Sunday, July 18, 2010

Only Disconnect


Sometimes an essay which comments on the dehumanizing effects of the digital age can produce some beautiful reflections, and beautiful writing.


I am becoming a different person — solitary where I was once gregarious; a content provider where I at least once imagined myself an artist; nervous and constantly updated where I once knew the world through sleepy, half-shut eyes; detail-oriented and productive where I once saw life float by like a gorgeously made documentary film. And, increasingly, irrevocably, I am a stranger to books, to the long-form text, to the pleasures of leaving myself and inhabiting the free-floating consciousness of another.....


....I dream of leaving, too. Heading upstate in the summer time with a trunk full of books, watching Roosevelt Island sweep by in a rainstorm, I wake up from the techno-fugue state and remember who I am, the 37 analog years that went into creating this particular human being. Upstate I will train for my vocation, novel-writing, by tearing through the Russian classics that gave me my start, reading up on those frigid lovelorn Moscow and Petersburg winters while summer ants crawl up my shins. In the meantime, I will start conjuring my next book, one that with any luck may still be read on paper by live human beings five years from now...

* **GOALS**
1/ Answer these questions about the blog post:
(a) What date appears at the top?
(b) How many analog years does the quoted writer say went into creating this particular human being?
(c) What vocation does the quoted writer plan to train for upstate?
2/ Reproduce the part of the blog post that opens with the words containing "I am becoming" and closes with "consciousness of another.....".
The lines after the blog post aren't needed for anything here.

* **DATA SHOWN**
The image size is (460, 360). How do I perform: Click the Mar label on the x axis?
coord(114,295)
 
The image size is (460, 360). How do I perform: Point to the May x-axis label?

* **RESULTS BY TASK**
1/
(a) Sunday, July 18, 2010
(b) 37
(c) Novel-writing

2/
I am becoming a different person — solitary where I was once gregarious; a content provider where I at least once imagined myself an artist; nervous and constantly updated where I once knew the world through sleepy, half-shut eyes; detail-oriented and productive where I once saw life float by like a gorgeously made documentary film. And, increasingly, irrevocably, I am a stranger to books, to the long-form text, to the pleasures of leaving myself and inhabiting the free-floating consciousness of another.....